Five shrugged, unconcerned. “I think they all look sharp,” he said.

“Sharp,” Vanya said, laughing softly. “You sound like such an old man sometimes.” She opened the front door and Five followed her in as she dropped the one shopping bag she had on the entryway table. He dropped his two down next to hers and stuck his hands in his pockets.

“Where is everyone?” he asked absentmindedly, wandering towards the doorway to the living room.

“I don’t know,” Vanya said, glancing towards the stairs as she followed him. She stopped when she collided with his jacket-clad back suddenly, as he had stopped walking.

She peered over his shoulder and felt the air sucked from her. She brought her hands up to her face.

All five of their siblings lay on the floor of the living room, lined up next to each other like they were asleep at a sick slumber party. But they weren’t only asleep, they were -

Five made a pained noise and blinked himself the few steps it took to reach Ben, the nearest sibling. He grabbed Ben’s hands where they lay resting on his chest and shook them.

“Ben,” he said roughly. “Wake up. Wake up!”

Vanya crept to Luther, who lay beside Ben. “Five,” she said.

He ignored her, blinking his way to Diego. He patted his cheek roughly.

“Five,” she said again.

“What?” he snapped.

She said nothing, but pointed at Luther’s cheek. A dark stain seemed to be slowly, slowly seeping from below his shirt. It was a dark, swirling brown, almost as though it were -

“They’re transforming,” Five said in a strangely flat voice. “It’s wood. It’s what Brooks told us about.”

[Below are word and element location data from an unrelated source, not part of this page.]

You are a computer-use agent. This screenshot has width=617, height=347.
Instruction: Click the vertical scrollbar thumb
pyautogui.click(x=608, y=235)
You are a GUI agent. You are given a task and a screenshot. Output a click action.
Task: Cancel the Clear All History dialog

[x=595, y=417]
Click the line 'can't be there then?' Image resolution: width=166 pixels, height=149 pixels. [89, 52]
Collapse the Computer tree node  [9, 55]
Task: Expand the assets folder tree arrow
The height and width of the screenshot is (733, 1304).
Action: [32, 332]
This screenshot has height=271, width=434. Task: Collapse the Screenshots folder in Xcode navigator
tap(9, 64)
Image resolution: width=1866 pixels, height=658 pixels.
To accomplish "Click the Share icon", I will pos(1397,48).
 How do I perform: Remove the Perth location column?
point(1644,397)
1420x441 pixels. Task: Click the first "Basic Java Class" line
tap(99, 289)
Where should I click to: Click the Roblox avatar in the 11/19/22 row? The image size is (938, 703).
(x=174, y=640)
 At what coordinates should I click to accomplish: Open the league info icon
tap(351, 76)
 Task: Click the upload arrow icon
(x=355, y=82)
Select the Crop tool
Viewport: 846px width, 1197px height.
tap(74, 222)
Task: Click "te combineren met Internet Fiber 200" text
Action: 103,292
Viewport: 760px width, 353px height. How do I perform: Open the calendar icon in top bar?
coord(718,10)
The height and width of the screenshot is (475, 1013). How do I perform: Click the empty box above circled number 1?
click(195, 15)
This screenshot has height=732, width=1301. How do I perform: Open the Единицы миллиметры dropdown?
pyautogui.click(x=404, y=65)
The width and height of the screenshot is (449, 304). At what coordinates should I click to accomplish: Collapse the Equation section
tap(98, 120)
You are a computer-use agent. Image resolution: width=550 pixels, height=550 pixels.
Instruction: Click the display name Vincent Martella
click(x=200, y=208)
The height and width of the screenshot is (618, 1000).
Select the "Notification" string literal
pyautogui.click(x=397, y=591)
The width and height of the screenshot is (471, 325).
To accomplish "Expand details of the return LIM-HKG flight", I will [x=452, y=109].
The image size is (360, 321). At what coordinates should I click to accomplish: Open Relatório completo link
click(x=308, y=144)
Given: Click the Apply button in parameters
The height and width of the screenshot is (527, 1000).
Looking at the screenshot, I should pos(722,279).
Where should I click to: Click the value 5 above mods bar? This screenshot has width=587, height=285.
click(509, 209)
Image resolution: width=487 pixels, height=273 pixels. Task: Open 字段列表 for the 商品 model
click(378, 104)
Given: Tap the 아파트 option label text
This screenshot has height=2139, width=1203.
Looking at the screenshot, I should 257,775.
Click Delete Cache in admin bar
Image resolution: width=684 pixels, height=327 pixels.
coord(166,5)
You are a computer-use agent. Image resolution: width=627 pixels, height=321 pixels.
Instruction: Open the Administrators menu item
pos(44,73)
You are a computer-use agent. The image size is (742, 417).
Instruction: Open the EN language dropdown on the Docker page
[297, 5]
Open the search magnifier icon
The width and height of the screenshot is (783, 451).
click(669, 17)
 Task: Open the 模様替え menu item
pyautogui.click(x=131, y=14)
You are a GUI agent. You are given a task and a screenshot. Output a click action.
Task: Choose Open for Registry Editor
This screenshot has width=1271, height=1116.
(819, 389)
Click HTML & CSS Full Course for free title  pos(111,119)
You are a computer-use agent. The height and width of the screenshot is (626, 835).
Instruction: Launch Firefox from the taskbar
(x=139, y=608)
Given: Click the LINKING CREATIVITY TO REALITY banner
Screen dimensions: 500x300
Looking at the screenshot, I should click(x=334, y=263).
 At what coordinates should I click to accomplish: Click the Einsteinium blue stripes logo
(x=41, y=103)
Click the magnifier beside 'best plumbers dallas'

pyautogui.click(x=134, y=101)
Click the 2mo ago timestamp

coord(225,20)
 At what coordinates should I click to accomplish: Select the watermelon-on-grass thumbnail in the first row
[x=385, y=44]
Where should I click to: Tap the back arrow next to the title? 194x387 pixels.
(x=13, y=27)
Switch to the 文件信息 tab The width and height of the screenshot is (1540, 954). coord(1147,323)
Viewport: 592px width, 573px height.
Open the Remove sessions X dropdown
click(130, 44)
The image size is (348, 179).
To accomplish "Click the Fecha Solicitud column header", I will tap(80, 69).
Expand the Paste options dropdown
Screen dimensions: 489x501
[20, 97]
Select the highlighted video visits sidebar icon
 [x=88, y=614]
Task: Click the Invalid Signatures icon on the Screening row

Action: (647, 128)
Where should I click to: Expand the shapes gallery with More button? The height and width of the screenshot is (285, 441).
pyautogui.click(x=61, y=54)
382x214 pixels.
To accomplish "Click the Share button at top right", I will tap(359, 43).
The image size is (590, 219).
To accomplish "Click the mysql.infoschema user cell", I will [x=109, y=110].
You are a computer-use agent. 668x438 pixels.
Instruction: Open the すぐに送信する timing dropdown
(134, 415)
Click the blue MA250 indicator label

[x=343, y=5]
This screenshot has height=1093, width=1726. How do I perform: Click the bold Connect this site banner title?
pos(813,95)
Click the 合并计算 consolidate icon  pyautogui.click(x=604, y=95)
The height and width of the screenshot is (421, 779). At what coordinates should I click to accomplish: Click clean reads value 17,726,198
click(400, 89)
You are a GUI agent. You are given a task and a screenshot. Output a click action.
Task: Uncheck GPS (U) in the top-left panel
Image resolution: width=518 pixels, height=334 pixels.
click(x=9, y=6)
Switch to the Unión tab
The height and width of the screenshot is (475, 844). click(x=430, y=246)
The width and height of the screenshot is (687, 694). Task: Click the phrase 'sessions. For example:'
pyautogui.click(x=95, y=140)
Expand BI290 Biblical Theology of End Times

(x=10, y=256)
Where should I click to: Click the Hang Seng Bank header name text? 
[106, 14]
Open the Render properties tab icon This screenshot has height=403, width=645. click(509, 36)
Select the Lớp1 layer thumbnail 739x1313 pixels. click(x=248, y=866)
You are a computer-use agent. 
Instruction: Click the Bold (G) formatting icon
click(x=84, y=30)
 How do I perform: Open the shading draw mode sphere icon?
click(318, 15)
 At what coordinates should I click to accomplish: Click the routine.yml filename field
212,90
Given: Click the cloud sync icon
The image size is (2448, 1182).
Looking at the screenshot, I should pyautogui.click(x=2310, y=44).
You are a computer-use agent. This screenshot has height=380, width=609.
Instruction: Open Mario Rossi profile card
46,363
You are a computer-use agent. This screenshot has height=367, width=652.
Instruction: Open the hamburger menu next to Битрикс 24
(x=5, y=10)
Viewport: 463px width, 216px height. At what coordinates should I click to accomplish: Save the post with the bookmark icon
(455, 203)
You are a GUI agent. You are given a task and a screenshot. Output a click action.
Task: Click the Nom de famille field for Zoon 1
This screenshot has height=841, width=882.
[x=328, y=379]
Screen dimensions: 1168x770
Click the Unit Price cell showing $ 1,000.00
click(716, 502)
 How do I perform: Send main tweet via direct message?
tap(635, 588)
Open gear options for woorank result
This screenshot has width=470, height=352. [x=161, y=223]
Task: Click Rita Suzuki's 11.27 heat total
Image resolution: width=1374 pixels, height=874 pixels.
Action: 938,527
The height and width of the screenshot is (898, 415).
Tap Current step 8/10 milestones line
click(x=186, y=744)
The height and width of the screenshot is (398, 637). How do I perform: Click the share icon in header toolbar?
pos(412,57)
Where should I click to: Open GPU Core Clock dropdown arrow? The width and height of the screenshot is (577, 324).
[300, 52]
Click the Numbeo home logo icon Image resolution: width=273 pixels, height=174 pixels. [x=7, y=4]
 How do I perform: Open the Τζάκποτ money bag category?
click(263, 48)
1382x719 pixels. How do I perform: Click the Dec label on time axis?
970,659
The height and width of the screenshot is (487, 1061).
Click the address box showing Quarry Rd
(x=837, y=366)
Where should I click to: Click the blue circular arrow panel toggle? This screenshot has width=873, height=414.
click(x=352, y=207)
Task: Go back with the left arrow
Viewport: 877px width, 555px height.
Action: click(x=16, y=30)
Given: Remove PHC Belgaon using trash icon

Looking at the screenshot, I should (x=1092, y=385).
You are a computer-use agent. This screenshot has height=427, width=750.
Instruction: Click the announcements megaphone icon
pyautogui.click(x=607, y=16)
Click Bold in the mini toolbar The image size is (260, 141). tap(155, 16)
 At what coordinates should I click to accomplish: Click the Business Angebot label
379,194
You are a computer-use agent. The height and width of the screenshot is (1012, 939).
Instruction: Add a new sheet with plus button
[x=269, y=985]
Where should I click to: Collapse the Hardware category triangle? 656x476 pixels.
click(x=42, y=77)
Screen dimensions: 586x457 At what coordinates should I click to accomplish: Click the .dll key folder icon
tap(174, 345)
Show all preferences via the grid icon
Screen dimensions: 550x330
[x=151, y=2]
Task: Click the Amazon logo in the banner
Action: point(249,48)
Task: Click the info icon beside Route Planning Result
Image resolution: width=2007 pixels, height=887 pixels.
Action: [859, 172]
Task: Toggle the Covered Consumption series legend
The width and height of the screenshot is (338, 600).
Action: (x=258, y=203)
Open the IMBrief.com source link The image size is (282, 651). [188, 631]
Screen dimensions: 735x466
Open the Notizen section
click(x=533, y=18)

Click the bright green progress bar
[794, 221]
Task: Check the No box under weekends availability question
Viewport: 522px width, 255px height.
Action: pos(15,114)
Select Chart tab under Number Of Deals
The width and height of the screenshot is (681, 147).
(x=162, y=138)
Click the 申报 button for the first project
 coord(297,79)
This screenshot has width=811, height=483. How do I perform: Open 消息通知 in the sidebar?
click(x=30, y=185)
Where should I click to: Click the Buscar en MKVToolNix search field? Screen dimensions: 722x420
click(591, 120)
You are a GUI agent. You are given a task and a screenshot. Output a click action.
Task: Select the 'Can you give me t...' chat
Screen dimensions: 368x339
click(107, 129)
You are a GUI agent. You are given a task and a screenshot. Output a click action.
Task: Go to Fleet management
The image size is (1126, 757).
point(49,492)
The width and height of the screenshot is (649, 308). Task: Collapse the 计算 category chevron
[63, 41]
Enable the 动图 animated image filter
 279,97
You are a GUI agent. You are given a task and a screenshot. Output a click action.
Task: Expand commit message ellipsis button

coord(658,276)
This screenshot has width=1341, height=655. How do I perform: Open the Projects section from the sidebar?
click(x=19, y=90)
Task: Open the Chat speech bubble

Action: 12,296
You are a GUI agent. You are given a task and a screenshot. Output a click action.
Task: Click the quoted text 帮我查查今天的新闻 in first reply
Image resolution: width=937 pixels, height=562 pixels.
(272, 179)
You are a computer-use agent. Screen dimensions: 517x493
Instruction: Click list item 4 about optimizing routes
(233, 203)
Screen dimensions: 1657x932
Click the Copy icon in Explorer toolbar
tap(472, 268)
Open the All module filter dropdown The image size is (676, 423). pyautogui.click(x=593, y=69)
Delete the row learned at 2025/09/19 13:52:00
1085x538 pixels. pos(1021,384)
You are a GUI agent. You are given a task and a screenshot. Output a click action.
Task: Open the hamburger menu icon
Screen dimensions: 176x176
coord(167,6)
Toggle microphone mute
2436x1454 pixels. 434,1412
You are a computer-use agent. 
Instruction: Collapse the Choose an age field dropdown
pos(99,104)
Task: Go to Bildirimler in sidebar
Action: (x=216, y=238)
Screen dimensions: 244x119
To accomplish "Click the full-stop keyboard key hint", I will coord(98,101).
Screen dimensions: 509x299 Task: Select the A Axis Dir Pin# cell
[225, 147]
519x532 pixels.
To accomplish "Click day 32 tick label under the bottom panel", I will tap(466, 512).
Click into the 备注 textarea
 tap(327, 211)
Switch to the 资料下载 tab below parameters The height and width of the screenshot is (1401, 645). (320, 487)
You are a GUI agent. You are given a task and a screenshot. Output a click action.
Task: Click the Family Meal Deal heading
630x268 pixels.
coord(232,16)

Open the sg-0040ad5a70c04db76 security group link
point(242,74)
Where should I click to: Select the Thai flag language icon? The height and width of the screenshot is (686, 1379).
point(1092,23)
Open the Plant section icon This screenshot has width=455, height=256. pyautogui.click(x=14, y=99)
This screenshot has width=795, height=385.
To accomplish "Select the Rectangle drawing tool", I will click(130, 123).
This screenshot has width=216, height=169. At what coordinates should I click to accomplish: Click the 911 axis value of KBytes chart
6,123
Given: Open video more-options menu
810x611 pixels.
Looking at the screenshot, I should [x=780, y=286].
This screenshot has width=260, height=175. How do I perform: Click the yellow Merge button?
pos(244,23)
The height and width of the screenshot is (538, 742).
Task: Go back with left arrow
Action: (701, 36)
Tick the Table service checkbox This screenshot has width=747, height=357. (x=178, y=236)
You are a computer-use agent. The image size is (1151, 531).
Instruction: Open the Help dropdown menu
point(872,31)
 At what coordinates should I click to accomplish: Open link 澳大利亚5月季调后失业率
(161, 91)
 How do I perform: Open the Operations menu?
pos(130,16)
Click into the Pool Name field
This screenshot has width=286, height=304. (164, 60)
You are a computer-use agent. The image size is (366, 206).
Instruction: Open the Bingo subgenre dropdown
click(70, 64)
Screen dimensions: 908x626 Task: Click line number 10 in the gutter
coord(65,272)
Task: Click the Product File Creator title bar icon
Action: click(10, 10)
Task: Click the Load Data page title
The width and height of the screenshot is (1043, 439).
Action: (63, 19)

Vanya looked around and realized each of their siblings had creeping, dark wood seeping across their skin. Ben’s fingers were already covered, Allison had a dark splotch taking up her entire upper arm.

“Oh god,” she whispered. “Oh god!”

“Vanya,” Five said calmly. “Go to the kitchen and get the piece of paper off of the fridge that says “Brooks” above a phone number. Call them. Tell them to get here as fast as they can.”

She nodded and didn’t stop to ask anything else. She bolted to the kitchen.

After a panicked conversation with Brooks, she came back to the living room to find Mom kneeling by Diego’s side, a hand on his chest.

“I don’t understand,” Mom said, looking up at her. “I didn’t hear anything. I was just making dinner.”

"I know, Mom, it's okay," Vanya said. She looked around for Five, who was nowhere to be seen, but Vanya could hear the sound the fizzing zaps of his rapid-fire blinks not too far away.

“Five?!” she called, stepping into the foyer. “What are you doing?”

He appeared at the top of the stairs, peering down at her with a grim face. “Making sure they’re gone. Making sure I kill them if they’re not.”

He zapped away again and Vanya resigned herself to sitting next to Allison, and holding her hand as they waited for Brooks.

They came, finally, after what felt like hours but couldn’t have been twenty minutes. They crashed through the front door and leaned heavily against the entry way to the living space when they saw the siblings all lined along the floor.

“Oh god,” they gasped. “Fuck, fuck.”

Five appeared before them, and Brooks gasped again, “Fuck!” clutching their chest. “Five, what happened here? How did this happen?!”

“I wish I knew,” Five said shortly. “Can you heal them?”

“I - I don’t know,” Brooks said. “I haven’t tried healing this kind of - all the people like this at the hospital were already…”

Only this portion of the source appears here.